## Instructions for the task
Update the listing from the line with "Screen dimensions: 1329x747" up to and including the line with "Looking at the screenshot, I should [639, 194]." by replacing "Orientation dropdown" with "Layout dropdown". Return only those lines, with everything else left the same.

──────── Material provided

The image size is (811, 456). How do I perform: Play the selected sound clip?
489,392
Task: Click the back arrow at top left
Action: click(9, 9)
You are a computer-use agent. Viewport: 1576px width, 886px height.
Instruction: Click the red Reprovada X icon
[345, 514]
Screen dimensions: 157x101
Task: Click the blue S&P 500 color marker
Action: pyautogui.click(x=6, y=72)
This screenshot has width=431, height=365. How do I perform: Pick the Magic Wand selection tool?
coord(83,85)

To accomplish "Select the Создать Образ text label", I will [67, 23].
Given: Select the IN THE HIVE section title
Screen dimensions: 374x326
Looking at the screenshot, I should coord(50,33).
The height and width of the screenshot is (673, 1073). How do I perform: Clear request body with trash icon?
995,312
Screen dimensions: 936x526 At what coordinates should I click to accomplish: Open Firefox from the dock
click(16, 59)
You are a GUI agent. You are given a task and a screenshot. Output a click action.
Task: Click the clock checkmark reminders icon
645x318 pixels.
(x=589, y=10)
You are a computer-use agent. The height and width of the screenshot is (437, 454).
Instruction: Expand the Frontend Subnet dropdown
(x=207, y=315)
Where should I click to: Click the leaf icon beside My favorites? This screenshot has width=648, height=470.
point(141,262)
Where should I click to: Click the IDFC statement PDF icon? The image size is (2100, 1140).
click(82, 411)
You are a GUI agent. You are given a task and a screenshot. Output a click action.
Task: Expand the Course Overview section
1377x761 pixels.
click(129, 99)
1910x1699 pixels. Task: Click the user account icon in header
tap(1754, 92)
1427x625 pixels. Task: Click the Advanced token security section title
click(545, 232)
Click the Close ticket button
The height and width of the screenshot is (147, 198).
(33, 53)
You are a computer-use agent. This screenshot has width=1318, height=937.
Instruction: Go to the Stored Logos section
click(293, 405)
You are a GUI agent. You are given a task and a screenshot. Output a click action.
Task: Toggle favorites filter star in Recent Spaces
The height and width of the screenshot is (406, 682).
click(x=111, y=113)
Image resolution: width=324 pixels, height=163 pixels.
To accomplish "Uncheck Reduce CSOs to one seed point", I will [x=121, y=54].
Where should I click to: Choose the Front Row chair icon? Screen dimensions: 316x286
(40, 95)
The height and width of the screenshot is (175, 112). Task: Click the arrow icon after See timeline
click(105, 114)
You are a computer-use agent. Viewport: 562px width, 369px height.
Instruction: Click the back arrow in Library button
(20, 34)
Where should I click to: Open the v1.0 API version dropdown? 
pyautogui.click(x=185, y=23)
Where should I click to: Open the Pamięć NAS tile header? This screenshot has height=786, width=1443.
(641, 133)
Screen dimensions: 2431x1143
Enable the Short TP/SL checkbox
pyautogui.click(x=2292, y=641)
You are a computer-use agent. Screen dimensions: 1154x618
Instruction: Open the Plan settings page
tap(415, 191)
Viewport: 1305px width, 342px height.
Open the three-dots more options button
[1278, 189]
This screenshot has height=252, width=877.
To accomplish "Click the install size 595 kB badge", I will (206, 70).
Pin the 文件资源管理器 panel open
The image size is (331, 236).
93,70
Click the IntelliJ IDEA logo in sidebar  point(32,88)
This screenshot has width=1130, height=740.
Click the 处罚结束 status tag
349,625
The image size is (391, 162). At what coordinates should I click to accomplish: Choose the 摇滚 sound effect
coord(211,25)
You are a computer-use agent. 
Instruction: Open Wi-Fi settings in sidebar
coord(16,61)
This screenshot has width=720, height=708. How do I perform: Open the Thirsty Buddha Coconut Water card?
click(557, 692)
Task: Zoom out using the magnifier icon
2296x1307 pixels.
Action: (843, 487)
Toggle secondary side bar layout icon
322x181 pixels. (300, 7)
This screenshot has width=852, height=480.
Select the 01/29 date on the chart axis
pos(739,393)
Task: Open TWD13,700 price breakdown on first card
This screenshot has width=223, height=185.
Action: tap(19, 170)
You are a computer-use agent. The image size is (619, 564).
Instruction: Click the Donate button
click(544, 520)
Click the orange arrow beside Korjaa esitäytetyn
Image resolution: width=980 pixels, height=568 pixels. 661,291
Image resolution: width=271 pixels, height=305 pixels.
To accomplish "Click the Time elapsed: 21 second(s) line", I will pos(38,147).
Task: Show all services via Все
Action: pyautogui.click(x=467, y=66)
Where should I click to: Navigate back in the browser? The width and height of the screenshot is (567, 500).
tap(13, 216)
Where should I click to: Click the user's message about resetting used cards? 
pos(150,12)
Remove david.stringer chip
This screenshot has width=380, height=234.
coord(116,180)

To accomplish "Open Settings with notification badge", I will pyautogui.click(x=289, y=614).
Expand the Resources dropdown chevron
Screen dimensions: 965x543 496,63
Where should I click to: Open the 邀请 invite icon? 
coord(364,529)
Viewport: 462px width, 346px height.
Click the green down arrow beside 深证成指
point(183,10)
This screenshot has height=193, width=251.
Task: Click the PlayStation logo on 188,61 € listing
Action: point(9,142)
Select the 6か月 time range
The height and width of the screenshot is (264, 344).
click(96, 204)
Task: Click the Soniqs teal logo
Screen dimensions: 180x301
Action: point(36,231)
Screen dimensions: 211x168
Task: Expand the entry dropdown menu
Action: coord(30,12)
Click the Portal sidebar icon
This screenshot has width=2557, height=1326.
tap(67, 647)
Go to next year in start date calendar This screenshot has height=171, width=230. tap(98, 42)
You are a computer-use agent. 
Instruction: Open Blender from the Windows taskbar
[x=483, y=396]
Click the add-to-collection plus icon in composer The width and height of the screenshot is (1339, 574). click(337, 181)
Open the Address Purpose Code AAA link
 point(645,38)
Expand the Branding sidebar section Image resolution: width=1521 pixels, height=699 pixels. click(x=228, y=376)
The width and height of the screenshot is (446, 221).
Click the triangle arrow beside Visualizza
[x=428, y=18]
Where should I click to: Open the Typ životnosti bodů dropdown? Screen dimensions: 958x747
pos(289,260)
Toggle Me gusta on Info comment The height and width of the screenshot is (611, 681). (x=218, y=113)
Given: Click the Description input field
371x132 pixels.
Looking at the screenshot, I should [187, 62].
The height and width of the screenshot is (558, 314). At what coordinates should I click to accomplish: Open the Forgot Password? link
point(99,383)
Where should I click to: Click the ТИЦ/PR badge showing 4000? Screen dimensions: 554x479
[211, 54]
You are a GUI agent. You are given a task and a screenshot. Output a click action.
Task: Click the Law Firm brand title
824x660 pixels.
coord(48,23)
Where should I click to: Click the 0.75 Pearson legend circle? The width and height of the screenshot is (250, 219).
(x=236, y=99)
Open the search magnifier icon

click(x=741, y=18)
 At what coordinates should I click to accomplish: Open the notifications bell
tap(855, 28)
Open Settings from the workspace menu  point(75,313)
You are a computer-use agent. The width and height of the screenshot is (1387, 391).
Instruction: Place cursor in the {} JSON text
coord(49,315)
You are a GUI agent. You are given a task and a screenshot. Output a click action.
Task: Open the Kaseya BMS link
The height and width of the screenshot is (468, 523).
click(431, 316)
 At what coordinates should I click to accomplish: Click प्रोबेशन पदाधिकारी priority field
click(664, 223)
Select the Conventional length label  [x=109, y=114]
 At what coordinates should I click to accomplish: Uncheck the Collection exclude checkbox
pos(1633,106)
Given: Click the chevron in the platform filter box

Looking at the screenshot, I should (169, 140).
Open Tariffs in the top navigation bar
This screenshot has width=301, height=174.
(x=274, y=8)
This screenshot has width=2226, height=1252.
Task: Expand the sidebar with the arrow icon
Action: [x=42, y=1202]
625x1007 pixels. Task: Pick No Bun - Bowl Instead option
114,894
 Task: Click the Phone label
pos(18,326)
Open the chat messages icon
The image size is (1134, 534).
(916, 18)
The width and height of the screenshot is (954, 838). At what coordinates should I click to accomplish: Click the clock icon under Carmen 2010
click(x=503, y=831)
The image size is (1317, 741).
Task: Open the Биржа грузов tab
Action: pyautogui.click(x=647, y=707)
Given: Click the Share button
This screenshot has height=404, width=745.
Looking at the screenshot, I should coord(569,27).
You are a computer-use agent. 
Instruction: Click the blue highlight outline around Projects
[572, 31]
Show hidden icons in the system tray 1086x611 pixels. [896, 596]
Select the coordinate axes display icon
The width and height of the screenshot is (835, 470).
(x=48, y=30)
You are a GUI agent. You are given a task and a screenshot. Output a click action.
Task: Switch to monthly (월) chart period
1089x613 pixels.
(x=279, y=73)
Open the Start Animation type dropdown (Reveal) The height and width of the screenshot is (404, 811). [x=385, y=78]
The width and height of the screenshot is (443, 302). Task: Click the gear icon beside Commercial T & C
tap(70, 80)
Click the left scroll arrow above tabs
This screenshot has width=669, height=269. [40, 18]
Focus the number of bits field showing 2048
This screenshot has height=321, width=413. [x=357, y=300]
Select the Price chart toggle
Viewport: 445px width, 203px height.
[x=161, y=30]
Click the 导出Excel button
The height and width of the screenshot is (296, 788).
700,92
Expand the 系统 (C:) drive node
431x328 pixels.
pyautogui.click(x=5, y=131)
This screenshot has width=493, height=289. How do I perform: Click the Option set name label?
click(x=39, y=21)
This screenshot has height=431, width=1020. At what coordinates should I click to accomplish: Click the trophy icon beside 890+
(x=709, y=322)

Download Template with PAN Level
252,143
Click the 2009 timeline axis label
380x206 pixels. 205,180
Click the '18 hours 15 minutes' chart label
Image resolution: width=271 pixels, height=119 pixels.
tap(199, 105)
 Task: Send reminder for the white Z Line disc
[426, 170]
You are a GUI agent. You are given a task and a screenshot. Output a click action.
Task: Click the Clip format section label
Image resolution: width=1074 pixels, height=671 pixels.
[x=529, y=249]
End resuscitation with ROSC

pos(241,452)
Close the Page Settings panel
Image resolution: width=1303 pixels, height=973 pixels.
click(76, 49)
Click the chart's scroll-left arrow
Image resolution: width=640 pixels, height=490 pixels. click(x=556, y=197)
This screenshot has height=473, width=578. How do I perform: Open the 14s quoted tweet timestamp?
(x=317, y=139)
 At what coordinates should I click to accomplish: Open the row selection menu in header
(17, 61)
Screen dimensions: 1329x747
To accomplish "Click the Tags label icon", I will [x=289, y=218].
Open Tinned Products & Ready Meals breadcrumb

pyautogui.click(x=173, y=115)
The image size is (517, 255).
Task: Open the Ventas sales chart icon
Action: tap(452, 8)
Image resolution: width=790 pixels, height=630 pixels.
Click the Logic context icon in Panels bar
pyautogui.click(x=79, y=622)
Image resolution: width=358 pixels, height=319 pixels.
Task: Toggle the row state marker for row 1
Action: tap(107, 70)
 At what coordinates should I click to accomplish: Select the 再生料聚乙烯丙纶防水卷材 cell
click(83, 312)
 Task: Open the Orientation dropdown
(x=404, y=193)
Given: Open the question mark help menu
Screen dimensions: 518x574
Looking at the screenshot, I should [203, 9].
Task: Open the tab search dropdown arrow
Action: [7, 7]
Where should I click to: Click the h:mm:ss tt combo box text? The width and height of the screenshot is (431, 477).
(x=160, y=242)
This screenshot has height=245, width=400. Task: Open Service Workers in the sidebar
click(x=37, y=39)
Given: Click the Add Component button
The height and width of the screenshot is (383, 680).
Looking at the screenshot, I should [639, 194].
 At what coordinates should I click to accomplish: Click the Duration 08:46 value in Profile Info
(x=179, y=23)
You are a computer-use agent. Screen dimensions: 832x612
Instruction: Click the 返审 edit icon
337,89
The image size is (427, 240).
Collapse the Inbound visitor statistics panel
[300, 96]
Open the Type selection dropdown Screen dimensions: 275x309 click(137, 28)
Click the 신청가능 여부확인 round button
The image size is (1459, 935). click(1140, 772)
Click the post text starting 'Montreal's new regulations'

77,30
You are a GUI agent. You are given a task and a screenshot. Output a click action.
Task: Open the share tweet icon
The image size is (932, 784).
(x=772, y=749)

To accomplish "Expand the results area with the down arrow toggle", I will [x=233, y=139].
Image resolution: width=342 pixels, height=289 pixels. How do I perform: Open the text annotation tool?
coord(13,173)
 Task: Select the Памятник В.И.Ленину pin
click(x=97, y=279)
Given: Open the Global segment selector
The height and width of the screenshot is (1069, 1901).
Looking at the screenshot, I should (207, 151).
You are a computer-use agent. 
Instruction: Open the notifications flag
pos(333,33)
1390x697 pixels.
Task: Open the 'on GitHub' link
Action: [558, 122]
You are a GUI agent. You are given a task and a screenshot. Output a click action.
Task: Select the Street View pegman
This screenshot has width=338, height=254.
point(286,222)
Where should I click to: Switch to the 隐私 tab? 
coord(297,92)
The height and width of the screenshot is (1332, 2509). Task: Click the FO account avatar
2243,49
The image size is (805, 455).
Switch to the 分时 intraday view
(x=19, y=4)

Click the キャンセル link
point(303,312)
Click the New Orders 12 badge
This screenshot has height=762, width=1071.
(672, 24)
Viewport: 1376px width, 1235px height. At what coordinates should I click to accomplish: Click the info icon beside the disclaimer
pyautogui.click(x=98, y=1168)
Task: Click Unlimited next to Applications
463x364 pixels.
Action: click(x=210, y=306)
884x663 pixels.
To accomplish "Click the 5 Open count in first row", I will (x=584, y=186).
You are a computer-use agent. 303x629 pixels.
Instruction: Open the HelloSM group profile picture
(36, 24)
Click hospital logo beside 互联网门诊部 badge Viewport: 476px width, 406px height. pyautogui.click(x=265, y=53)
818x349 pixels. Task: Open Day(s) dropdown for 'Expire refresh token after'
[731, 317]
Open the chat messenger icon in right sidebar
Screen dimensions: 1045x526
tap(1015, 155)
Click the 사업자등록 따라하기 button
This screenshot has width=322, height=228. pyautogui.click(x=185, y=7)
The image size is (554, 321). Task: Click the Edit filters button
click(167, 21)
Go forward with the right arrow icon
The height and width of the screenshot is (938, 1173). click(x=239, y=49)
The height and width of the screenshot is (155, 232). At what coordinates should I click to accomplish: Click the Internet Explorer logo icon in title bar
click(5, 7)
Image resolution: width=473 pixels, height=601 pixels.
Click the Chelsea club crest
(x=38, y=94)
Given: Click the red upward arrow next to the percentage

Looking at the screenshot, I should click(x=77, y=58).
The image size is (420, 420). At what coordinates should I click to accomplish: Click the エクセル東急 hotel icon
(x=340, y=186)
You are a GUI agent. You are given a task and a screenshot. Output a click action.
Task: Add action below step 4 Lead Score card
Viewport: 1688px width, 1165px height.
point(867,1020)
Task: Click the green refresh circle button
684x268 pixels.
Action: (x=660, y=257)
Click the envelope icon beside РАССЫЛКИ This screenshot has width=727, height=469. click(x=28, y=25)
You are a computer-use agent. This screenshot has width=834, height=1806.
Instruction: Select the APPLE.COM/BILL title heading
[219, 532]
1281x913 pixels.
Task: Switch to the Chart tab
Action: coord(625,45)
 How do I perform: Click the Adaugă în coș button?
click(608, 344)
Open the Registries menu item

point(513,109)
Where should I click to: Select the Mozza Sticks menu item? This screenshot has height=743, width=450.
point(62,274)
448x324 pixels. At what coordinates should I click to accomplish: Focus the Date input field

────────────────

## Task result
Screen dimensions: 1329x747
To accomplish "Click the Tags label icon", I will [x=289, y=218].
Open Tinned Products & Ready Meals breadcrumb

pyautogui.click(x=173, y=115)
The image size is (517, 255).
Task: Open the Ventas sales chart icon
Action: tap(452, 8)
Image resolution: width=790 pixels, height=630 pixels.
Click the Logic context icon in Panels bar
pyautogui.click(x=79, y=622)
Image resolution: width=358 pixels, height=319 pixels.
Task: Toggle the row state marker for row 1
Action: tap(107, 70)
 At what coordinates should I click to accomplish: Select the 再生料聚乙烯丙纶防水卷材 cell
click(83, 312)
 Task: Open the Layout dropdown
(x=404, y=193)
Given: Open the question mark help menu
Screen dimensions: 518x574
Looking at the screenshot, I should [203, 9].
Task: Open the tab search dropdown arrow
Action: [7, 7]
Where should I click to: Click the h:mm:ss tt combo box text? The width and height of the screenshot is (431, 477).
(x=160, y=242)
This screenshot has height=245, width=400. Task: Open Service Workers in the sidebar
click(x=37, y=39)
Given: Click the Add Component button
The height and width of the screenshot is (383, 680).
Looking at the screenshot, I should [639, 194].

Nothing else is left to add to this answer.